7th Minister for Foreign Affairs of Abkhazia
- In office 26 February 2010 – 11 October 2011
- President: Sergei Bagapsh Alexander Ankvab
- Prime Minister: Sergei Shamba
- Preceded by: Sergei Shamba
- Succeeded by: Viacheslav Chirikba

Personal details
- Born: 13 March 1976 (age 50) Sukhumi
- Alma mater: Gorlovsky State Institute for Foreign Languages

= Maxim Gvinjia =

Abkhazian politician (born 1976)

Maxim Gvinjia (Максим Ӷәынџьиа, მაქსიმ ღვინჯია) is the former Minister of Foreign Affairs of Abkhazia. Before he was appointed on 26 February 2010 to replace Sergei Shamba, Gvinjia had served as Deputy Minister for Foreign Affairs since 1 March 2004.

==Early life and career==

Gvinjia was born on 13 March 1976 in Sukhumi. In 1998, he graduated from the Gorlovsky State Institute for Foreign Languages in Ukraine. Gvinjia is a member of the Abkhazian Committee to Ban Land Mines and has written a number of papers on the subject.

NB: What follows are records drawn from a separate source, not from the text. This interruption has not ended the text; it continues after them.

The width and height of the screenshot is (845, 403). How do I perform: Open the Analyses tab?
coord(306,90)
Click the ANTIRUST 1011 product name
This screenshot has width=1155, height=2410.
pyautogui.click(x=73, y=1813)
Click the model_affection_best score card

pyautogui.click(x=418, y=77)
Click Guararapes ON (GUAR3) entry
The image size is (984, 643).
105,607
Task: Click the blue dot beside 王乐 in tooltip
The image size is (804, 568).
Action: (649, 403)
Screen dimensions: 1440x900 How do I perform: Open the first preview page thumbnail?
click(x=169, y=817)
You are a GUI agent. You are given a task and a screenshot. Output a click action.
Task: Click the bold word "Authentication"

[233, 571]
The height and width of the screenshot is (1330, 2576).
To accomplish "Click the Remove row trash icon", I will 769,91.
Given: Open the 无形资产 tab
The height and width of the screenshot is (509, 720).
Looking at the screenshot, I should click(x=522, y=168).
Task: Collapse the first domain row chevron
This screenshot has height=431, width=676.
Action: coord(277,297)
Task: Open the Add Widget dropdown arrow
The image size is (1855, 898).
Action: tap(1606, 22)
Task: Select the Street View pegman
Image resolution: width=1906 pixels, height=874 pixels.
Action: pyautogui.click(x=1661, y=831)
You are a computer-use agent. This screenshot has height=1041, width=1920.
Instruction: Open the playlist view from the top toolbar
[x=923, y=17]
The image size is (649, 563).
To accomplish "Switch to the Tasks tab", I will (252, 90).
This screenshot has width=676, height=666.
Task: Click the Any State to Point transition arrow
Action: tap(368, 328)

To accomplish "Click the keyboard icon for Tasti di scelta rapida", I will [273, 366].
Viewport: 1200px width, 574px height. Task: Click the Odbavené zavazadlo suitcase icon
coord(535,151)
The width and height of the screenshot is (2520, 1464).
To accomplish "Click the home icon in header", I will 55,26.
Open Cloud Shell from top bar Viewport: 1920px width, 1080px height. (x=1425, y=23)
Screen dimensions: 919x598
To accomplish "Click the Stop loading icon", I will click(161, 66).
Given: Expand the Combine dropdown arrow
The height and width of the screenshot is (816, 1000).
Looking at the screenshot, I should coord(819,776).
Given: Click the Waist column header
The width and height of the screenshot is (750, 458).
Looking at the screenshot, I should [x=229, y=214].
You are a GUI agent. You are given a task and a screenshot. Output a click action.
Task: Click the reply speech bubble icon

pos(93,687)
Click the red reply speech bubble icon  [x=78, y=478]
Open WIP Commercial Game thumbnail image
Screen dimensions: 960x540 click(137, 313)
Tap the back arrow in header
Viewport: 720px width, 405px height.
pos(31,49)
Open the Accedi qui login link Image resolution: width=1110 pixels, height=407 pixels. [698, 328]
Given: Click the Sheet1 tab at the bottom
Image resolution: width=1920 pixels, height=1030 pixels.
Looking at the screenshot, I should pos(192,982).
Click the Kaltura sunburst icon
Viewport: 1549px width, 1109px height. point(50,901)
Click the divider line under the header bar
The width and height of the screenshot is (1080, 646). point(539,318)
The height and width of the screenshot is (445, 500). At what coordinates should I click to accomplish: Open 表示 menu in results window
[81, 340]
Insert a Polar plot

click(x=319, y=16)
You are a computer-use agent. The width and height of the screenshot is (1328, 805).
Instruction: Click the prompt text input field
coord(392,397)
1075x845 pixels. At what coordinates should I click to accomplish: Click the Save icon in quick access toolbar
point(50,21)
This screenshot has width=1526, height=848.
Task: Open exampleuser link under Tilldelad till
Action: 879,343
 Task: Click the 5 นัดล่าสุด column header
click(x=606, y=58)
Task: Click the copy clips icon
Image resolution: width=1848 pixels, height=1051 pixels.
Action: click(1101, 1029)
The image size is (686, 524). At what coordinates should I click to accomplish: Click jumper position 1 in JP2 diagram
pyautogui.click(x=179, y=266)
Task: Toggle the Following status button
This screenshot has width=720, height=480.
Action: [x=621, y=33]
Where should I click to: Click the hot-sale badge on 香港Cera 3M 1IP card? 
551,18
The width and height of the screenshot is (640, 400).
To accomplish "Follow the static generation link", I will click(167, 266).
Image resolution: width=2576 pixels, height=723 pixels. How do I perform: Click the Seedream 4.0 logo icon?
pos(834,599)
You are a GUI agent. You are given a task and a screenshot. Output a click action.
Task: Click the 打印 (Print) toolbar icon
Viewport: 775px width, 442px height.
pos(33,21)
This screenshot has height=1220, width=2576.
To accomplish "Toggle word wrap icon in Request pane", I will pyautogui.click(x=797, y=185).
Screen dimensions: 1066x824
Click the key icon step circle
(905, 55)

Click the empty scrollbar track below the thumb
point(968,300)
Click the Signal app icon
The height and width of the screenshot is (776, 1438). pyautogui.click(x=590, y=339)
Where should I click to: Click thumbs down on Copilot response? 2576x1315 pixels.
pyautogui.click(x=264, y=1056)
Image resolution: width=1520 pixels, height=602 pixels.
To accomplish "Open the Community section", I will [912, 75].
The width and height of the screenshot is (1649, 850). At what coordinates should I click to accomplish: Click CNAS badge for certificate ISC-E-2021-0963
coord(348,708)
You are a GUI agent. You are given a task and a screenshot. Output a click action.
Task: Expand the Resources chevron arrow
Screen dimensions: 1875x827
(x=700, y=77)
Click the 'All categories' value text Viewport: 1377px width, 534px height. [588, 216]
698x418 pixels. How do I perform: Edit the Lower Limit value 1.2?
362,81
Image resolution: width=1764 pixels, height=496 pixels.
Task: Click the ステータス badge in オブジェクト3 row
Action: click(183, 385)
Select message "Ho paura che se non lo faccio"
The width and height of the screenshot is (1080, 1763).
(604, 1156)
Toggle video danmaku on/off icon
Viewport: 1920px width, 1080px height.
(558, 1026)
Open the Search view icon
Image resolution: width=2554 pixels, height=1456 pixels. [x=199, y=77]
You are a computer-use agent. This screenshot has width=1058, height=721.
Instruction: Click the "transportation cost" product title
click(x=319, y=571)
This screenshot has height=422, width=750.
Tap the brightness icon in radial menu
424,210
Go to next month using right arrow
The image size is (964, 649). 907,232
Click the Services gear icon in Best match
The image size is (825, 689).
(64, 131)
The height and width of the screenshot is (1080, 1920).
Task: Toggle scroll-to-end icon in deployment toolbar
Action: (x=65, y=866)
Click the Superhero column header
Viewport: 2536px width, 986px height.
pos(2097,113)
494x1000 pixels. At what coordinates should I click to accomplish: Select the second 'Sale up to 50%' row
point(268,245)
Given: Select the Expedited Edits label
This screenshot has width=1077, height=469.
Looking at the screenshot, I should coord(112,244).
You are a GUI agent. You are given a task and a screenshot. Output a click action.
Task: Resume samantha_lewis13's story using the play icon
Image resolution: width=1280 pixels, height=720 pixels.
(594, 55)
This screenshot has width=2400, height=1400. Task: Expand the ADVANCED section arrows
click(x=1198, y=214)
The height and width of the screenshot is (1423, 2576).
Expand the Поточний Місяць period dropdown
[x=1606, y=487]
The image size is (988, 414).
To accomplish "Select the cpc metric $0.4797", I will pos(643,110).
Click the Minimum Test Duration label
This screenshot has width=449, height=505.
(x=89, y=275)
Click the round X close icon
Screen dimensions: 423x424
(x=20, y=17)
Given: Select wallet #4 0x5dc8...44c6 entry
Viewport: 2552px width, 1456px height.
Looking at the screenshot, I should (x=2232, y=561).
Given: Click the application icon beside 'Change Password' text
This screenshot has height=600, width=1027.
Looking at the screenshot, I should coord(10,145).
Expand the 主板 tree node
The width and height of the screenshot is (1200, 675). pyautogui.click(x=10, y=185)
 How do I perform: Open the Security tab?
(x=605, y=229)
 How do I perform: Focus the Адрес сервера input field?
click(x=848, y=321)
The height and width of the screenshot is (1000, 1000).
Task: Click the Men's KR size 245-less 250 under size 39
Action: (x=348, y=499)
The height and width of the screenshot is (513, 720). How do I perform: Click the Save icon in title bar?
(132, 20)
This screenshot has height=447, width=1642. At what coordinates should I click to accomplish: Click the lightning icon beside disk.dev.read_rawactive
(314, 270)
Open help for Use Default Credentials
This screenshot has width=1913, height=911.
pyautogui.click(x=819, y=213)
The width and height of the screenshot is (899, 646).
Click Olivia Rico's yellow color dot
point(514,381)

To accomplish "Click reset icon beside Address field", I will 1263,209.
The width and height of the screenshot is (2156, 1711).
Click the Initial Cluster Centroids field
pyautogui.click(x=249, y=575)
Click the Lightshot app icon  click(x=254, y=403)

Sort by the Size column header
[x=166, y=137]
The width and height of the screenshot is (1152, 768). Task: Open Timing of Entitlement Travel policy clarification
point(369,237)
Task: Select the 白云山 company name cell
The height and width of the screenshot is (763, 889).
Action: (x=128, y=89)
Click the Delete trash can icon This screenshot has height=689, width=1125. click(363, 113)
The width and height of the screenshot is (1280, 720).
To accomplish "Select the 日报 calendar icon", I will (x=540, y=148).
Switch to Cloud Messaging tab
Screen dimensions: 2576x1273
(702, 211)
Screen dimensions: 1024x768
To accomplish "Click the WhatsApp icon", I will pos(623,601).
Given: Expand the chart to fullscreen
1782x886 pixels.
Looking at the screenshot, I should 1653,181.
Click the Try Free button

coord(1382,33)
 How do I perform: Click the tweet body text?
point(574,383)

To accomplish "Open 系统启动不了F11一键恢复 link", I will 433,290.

In 2014, Éric Baudelaire directed a documentary film, Letters to Max, based on a correspondence with Gvinjia, to whom Baudelaire sent a series of letters from Paris to test whether the French postal system would deliver mail to a state it doesn't recognize. Gvinjia received many of the letters, and responded with voice recordings that became the voiceover for the film.